🤖 AI Summary
This work addresses the poor calibration of post-trained large language models, which often exhibit overconfidence due to their failure to account for dynamic shifts during inference. The authors propose Dual-Align, a novel unsupervised post-hoc calibration framework that, for the first time, explicitly distinguishes and jointly mitigates two distinct sources of miscalibration: confidence drift and process drift. Dual-Align achieves this through a dual mechanism—confidence alignment via output distribution matching and process alignment by re-stabilizing intermediate reasoning paths—using only a single temperature parameter. Extensive experiments demonstrate that Dual-Align significantly outperforms existing methods across multiple benchmarks, substantially reducing calibration error and approaching the performance of supervised oracle approaches, all while preserving the model’s original task performance.
📝 Abstract
Post-training improves large language models (LLMs) but often worsens confidence calibration, leading to systematic overconfidence.
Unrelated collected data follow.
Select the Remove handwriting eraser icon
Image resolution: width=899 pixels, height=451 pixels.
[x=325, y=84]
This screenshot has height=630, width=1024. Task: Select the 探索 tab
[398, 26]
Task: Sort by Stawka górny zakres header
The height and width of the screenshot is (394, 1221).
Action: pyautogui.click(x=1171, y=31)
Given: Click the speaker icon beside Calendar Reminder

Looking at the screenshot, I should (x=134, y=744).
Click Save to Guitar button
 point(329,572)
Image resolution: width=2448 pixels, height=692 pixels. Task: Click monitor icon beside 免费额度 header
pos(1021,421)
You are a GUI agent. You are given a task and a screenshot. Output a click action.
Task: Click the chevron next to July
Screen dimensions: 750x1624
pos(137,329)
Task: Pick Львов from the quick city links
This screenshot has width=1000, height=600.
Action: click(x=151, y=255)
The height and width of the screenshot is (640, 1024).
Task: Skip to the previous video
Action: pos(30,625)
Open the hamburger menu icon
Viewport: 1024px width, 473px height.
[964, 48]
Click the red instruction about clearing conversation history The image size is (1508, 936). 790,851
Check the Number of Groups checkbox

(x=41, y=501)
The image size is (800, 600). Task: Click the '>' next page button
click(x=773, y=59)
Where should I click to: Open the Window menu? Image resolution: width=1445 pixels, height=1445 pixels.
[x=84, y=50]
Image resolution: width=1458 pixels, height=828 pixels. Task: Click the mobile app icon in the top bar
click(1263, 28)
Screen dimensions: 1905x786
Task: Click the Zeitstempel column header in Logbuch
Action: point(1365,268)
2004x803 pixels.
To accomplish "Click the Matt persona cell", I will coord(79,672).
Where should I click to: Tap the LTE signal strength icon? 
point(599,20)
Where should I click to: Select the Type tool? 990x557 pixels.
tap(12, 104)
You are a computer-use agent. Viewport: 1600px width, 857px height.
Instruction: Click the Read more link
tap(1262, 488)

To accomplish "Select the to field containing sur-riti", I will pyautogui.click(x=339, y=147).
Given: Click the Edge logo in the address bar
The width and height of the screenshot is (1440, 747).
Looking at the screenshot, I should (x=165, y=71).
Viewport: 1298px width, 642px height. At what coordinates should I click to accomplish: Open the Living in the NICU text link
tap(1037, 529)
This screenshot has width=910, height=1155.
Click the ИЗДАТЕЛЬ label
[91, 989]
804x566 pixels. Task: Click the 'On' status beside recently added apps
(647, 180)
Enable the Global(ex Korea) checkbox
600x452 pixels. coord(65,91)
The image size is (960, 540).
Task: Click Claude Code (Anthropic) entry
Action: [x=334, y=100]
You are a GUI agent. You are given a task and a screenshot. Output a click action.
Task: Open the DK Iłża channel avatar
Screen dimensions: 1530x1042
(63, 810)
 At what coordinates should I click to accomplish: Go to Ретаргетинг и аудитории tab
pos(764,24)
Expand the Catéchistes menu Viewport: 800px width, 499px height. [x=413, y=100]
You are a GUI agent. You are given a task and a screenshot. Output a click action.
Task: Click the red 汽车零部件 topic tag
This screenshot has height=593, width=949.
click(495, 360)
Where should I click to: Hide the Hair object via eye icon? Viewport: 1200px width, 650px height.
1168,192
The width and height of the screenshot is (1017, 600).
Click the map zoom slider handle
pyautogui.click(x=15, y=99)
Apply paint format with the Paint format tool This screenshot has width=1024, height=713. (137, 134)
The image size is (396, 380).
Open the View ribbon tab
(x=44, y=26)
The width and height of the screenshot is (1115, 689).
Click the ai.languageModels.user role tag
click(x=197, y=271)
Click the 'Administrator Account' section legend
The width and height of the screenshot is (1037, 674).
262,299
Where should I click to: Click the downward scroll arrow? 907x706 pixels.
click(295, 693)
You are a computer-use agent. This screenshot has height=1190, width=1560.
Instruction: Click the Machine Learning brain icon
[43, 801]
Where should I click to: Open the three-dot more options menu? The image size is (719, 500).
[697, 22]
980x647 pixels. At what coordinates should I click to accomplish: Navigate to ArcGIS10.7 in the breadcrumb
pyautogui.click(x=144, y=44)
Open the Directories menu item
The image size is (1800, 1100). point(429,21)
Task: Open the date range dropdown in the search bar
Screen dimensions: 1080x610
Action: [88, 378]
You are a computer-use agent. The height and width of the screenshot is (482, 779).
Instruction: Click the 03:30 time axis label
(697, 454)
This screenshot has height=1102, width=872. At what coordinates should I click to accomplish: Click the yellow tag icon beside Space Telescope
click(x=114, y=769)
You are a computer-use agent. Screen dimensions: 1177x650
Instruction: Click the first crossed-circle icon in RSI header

Recent unsupervised post-hoc methods for post-trained LMs (PoLMs) mitigate this by aligning PoLM confidence to that of well-calibrated pre-trained counterparts. However, framing calibration as static output-distribution matching overlooks the inference-time dynamics introduced by post-training. In particular, we show that calibration errors arise from two regimes: (i) confidence drift, where final confidence inflates despite largely consistent intermediate decision processes, and (ii) process drift, where intermediate inference pathways diverge. Guided by this diagnosis, we propose Dual-Align, an unsupervised post-hoc framework for dual alignment in confidence calibration. Dual-Align performs confidence alignment to correct confidence drift via final-distribution matching, and introduces process alignment to address process drift by locating the layer where trajectories diverge and realigning the stability of subsequent inference. This dual strategy learns a single temperature parameter that corrects both drift types without sacrificing post-training performance gains. Experiments show consistent improvements over baselines, reducing calibration errors and approaching a supervised oracle.